ESPE Yearbook of Paediatric Endocrinology

In Brief: The authors harness large-scale genetic and DNA methylation datasets in an epigenome-wide Mendelian randomization approach, to identify CpG sites that appear to be causally related to aging-related traits. These sites are collated to produce 2 epigenetic clocks: DamAge has adverse impacts on age-related outcomes, including mortality. AdaptAge appears to confer beneficial adaptations.

Steve Horvath and others originally described various epigenetic clocks based on robust age-related changes in DNA methylation that correspond closely to chronological age in a highly reproducible pattern. For example, such tools can be used in forensics to estimate the age of a person by their crime-scene DNA sample with an error margin as low as 2–5 years, or to identify individuals who exhibit an accelerated ageing trajectory. The ambition has now moved beyond prediction to causation – to identify epigenetic changes that have a causal impact on ageing. With that aim, Horvath and others established Altos Labs, whose funders include Jeff Bezos the founder of Amazon, with the goal of developing therapies to reverse aging and extend human lifespan.

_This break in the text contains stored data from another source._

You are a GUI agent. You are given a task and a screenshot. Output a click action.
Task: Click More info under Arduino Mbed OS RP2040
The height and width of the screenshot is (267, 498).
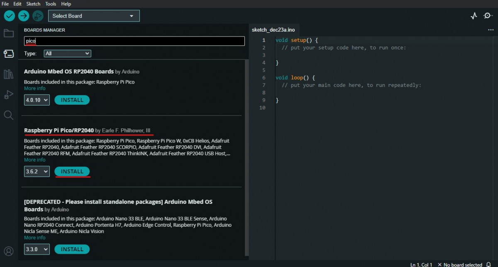click(35, 88)

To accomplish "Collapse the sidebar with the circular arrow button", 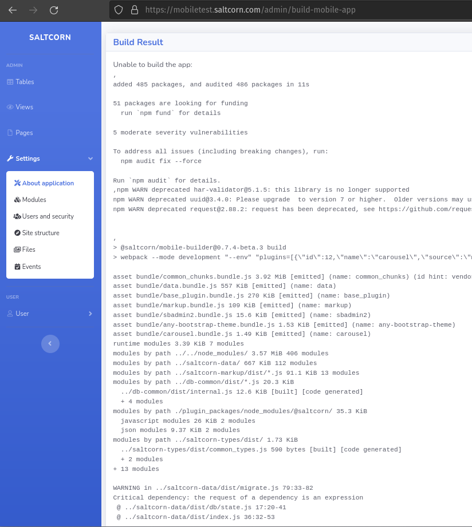I will click(x=50, y=343).
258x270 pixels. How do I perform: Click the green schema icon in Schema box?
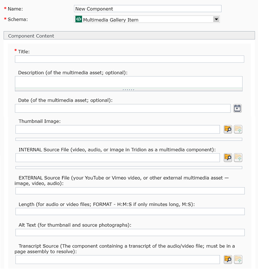(x=78, y=19)

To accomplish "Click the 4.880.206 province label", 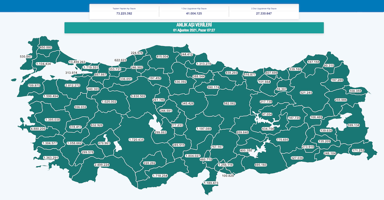I will click(38, 129).
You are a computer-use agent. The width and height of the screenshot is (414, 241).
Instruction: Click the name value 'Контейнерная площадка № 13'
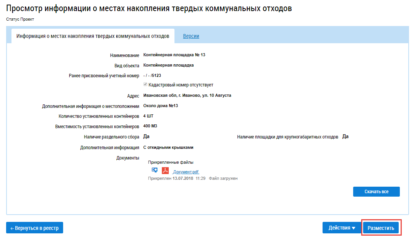[174, 55]
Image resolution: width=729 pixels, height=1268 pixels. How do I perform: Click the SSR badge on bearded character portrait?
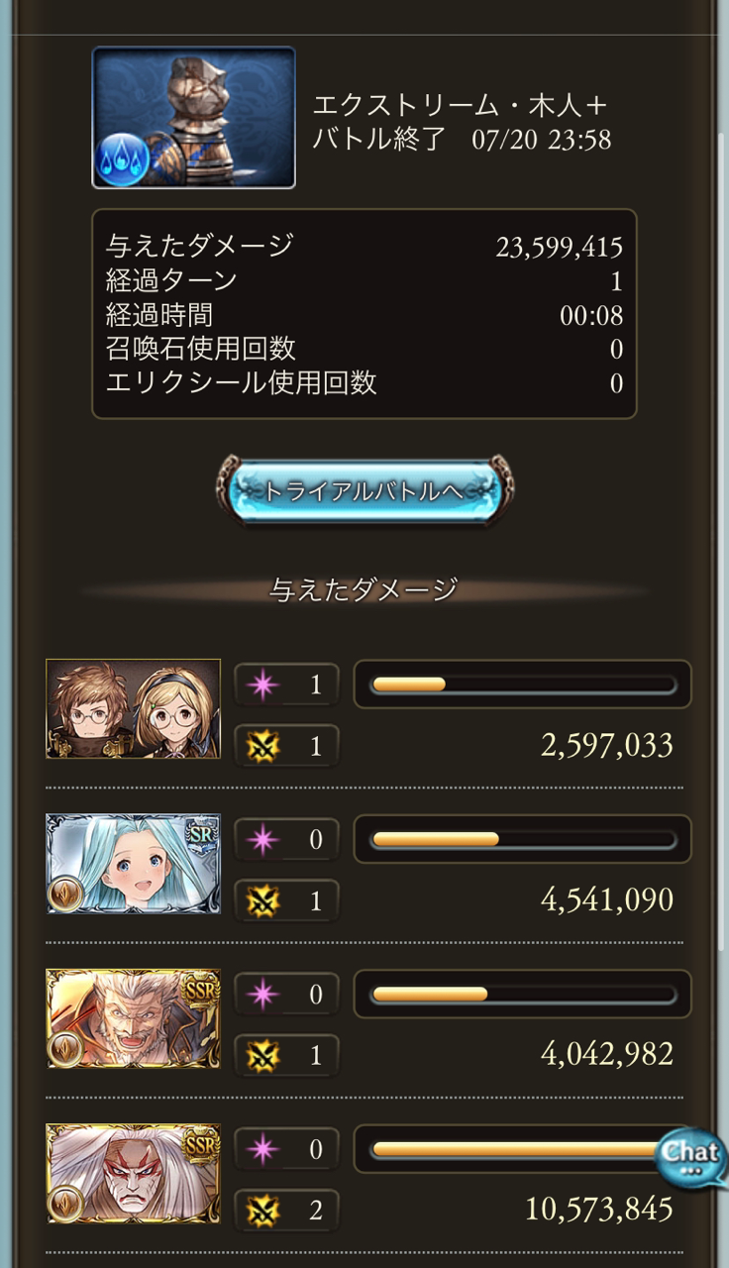[201, 989]
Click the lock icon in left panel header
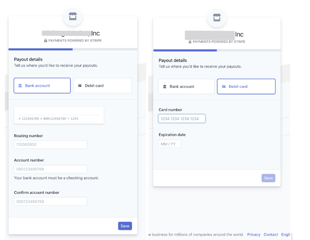 [45, 40]
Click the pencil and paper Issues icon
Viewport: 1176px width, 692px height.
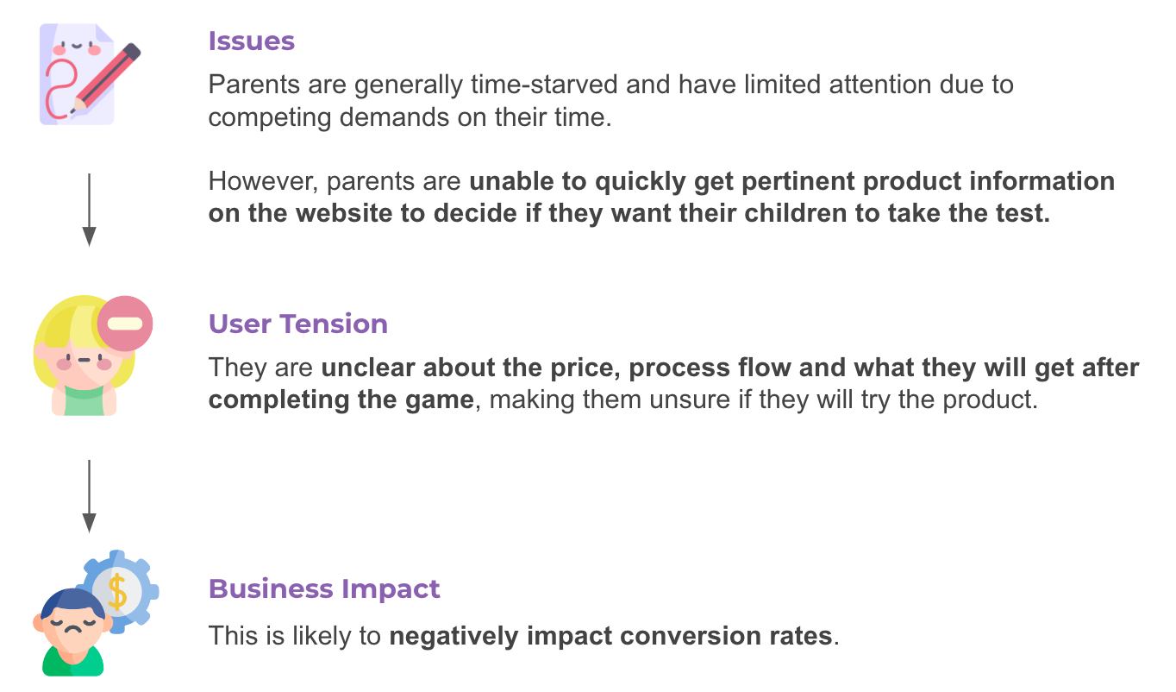coord(88,74)
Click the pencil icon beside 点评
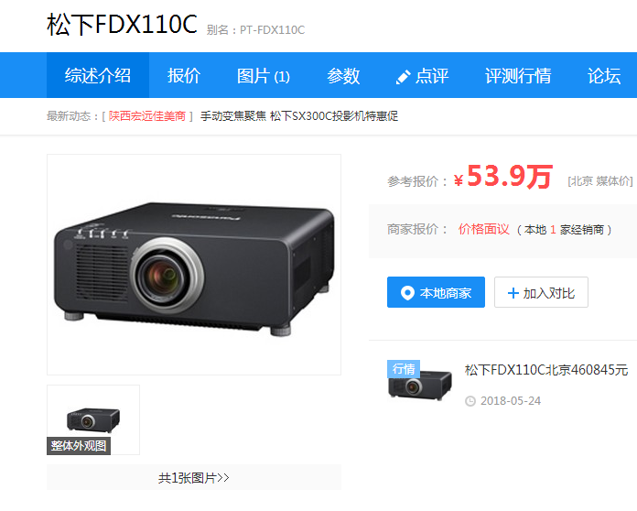 [x=403, y=77]
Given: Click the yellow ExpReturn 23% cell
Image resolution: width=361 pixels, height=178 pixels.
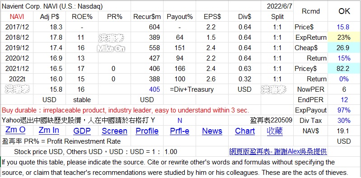Looking at the screenshot, I should click(344, 37).
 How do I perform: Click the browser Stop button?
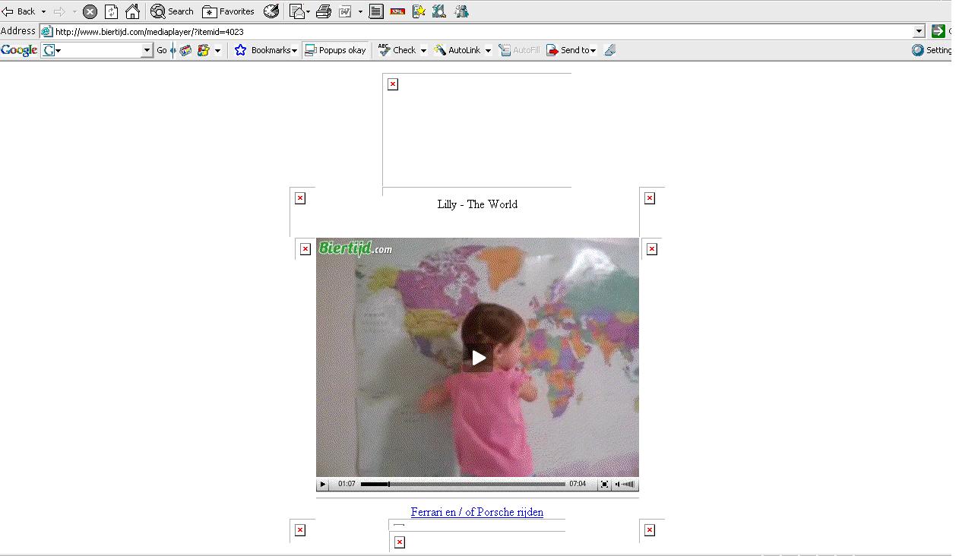[90, 11]
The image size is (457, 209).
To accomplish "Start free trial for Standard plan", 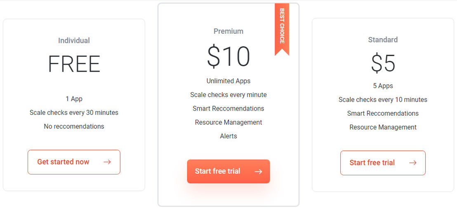I will tap(383, 163).
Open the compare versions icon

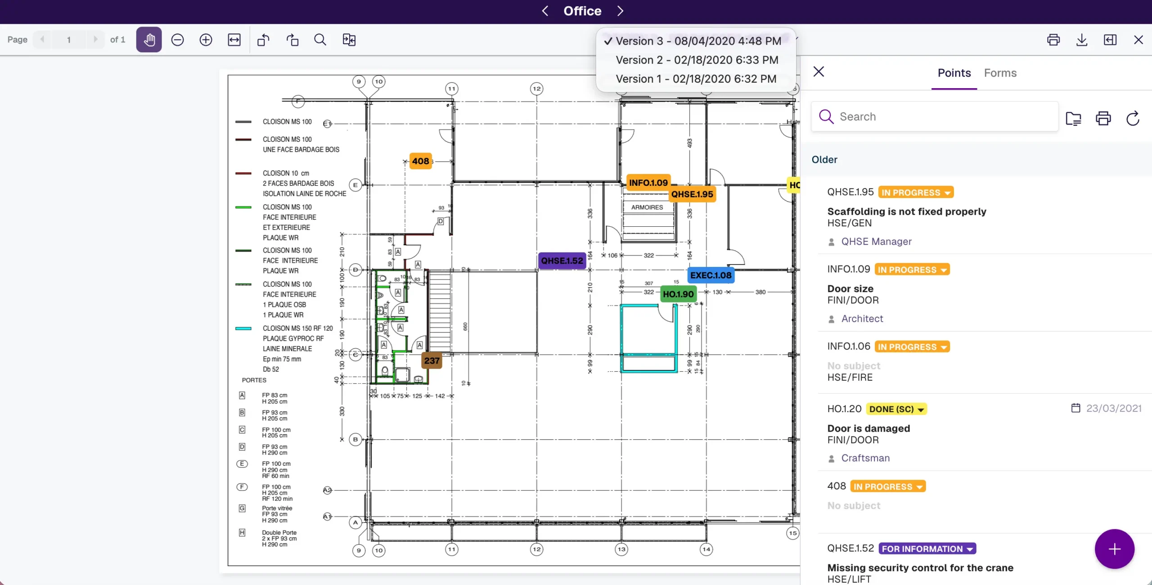349,40
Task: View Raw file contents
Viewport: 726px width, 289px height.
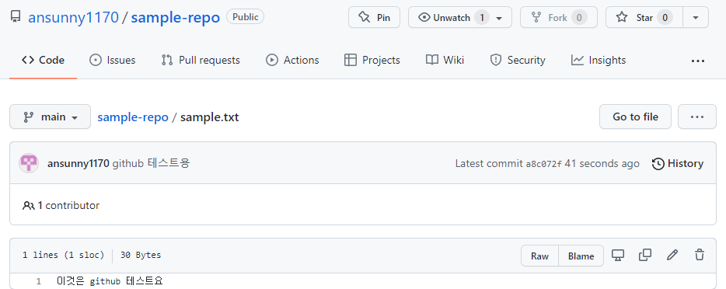Action: pos(540,256)
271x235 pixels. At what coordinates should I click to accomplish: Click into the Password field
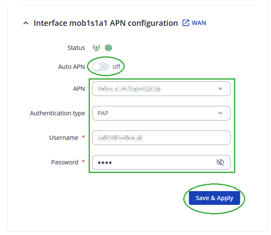pyautogui.click(x=153, y=162)
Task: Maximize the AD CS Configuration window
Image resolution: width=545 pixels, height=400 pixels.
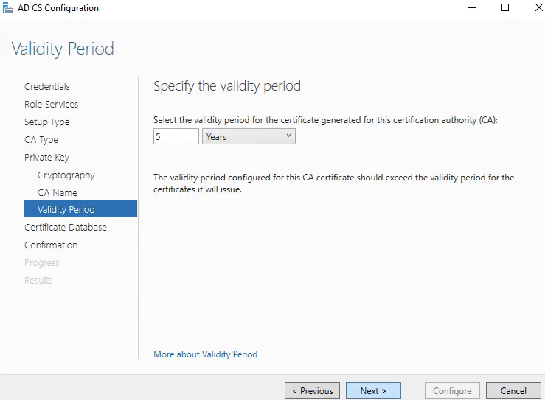Action: [505, 8]
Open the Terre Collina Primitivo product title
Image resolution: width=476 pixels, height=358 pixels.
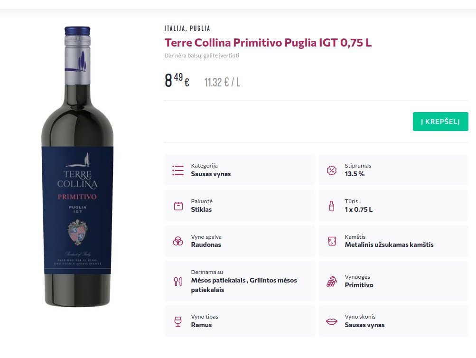(268, 43)
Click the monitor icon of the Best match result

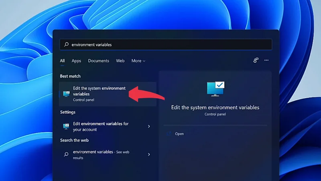tap(66, 94)
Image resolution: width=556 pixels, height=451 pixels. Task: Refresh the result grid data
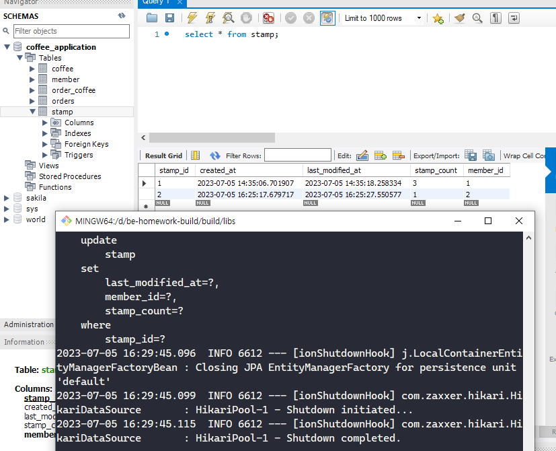point(215,155)
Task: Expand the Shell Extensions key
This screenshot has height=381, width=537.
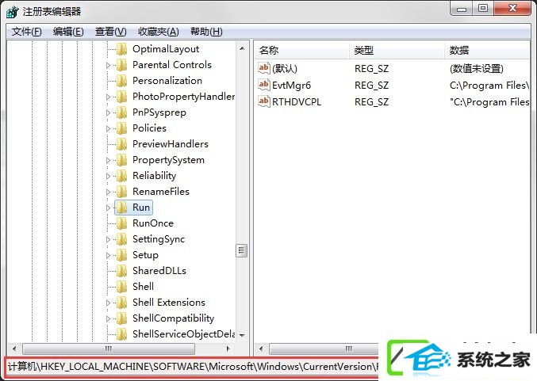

In contrast to previous phenotypic observation-based approaches, here they used Mendelian randomization (MR), a genetic causal inference analysis approach that reduces the possibilities of confounding and reverse causality. Hence MR produces more robust evidence than that from typical phenotypic observations. DamAge showed remarkably strong inverse correlation with time of cell reprogramming ( R =−0.93, P =4×10−12) when mature fibroblasts were artificially converted to induced pluripotent stem cells (iPSC), indicating that these methylation changes have closely synergy with cell ‘stemness’ factors. Advanced DamAge was also seen in the rare ageing disorders Hutchinson–Gilford progeria and Werner syndrome, and in children conceived by IVF with fresh or cryopreserved embryos, but was surprisingly reduced in children born with low birth weight (SGA).

In currently available human genetic and DNA methylation datasets, only ~10% of DNA methylation sites (CpG sites) measured by arrays have a robust genetic signal (meSNP) that can be used in MR studies to model the causal impacts of changes in methylation. As such source datasets grow, this type of approach will increase substantially in power and coverage.